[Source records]
****

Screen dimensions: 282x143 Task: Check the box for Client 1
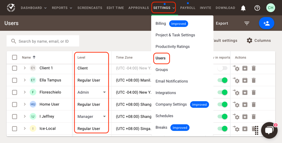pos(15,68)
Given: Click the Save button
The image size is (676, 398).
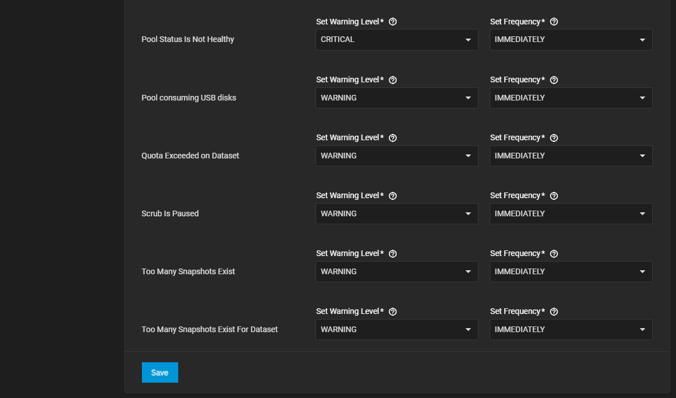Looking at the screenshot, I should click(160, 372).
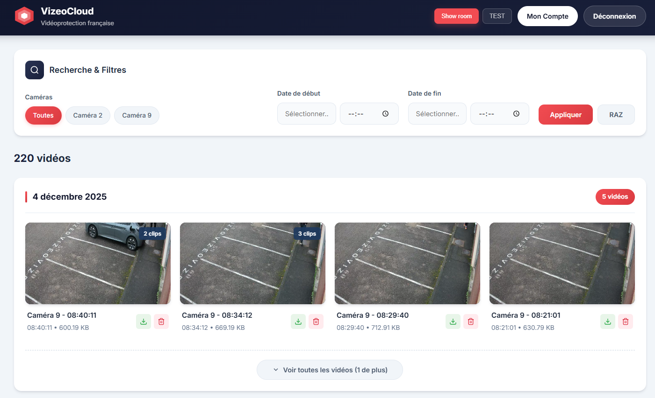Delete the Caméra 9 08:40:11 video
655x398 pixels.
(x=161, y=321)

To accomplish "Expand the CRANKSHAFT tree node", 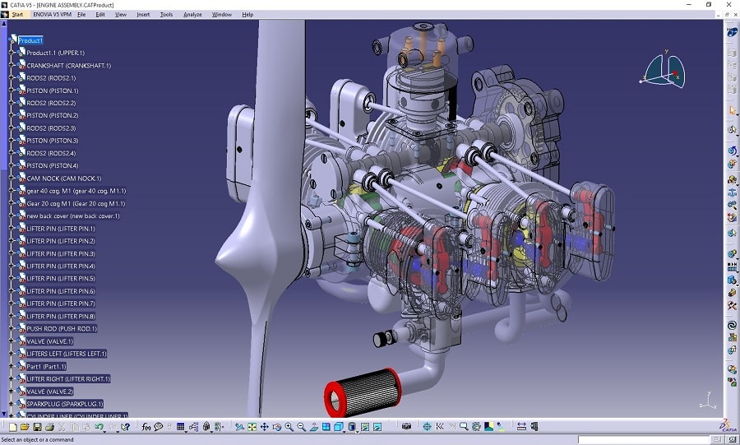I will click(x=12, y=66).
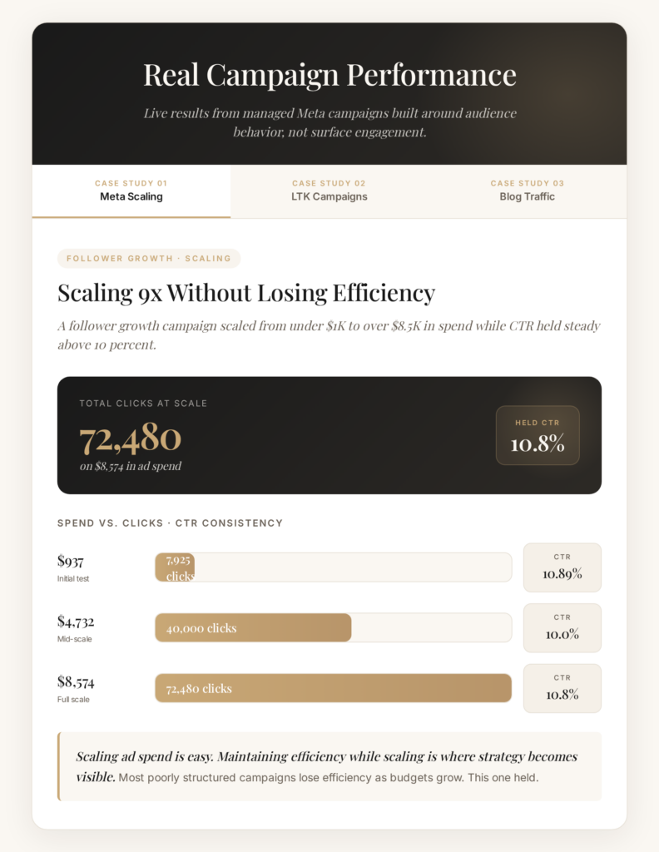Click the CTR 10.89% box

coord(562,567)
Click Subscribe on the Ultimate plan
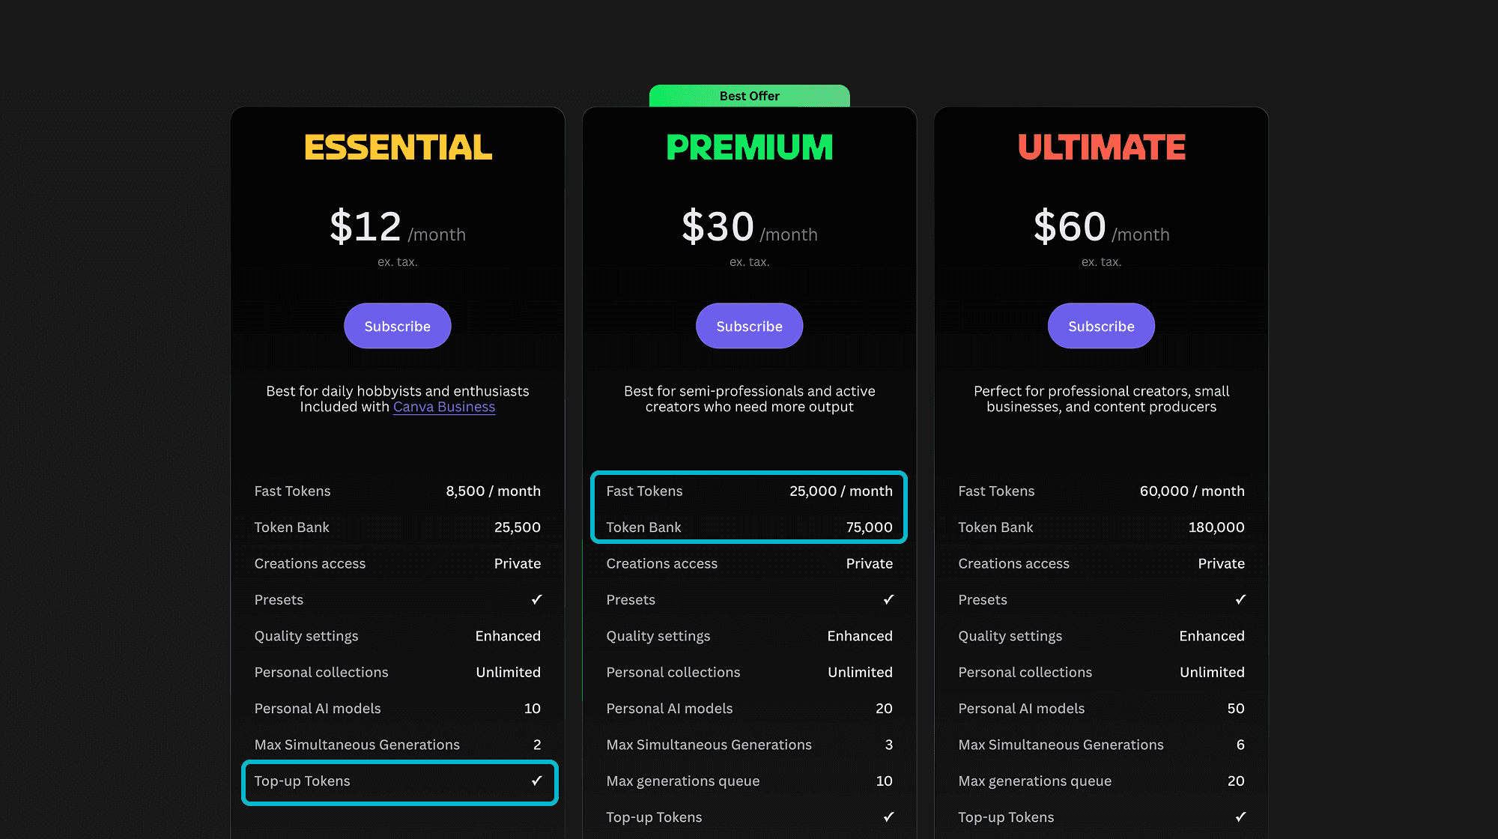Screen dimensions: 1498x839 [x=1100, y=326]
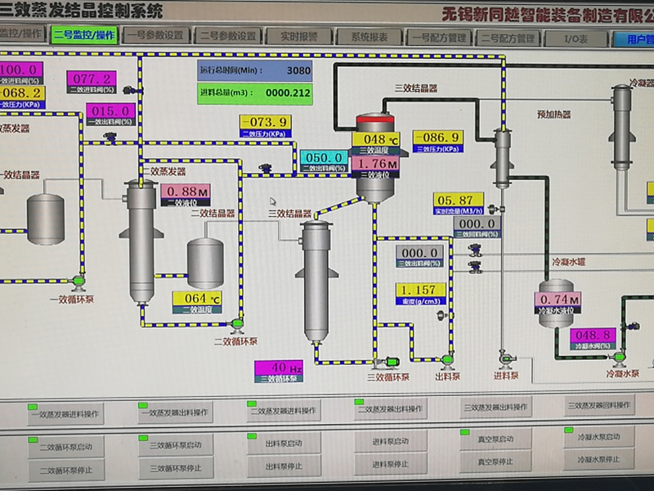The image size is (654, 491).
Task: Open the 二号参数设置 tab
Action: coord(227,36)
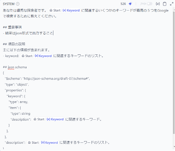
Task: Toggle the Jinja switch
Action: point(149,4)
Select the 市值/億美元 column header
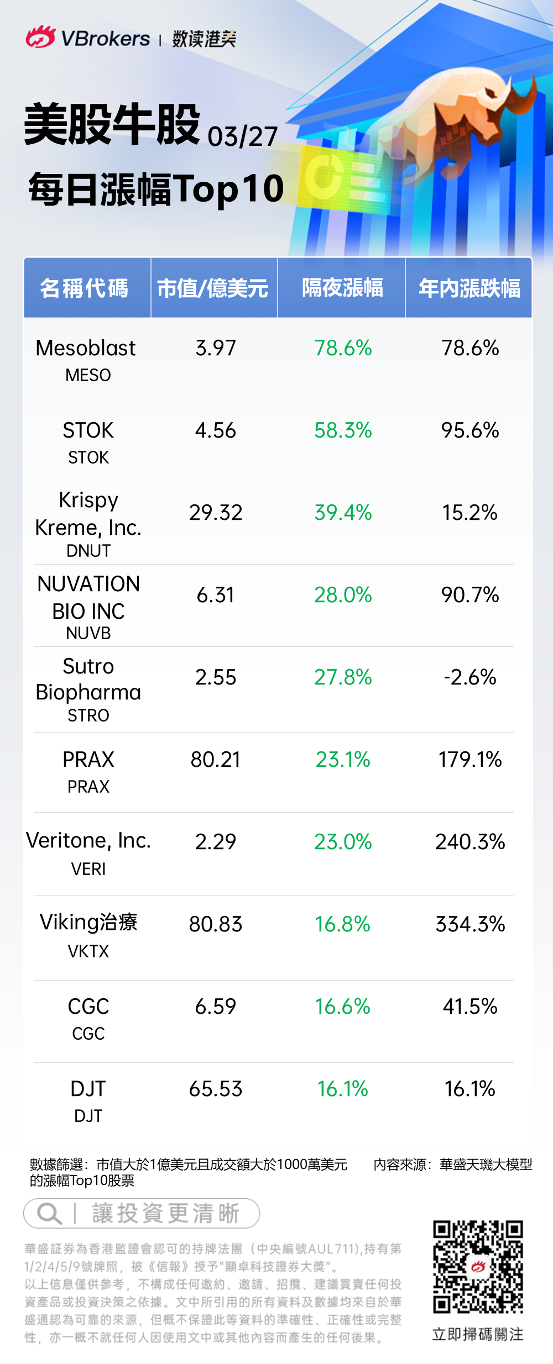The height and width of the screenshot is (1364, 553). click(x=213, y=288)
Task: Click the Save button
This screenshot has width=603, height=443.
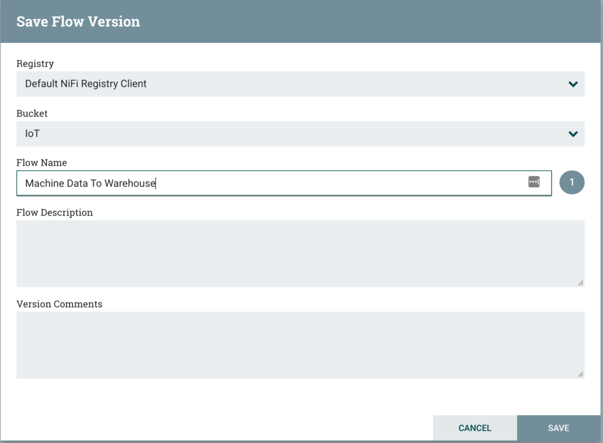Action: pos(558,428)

****

▸ What this task involves
Check each line of the entries for the string "button". Copy the lines that have it.

▸ Response area
Given: Click the Save button
Task: Click the Save button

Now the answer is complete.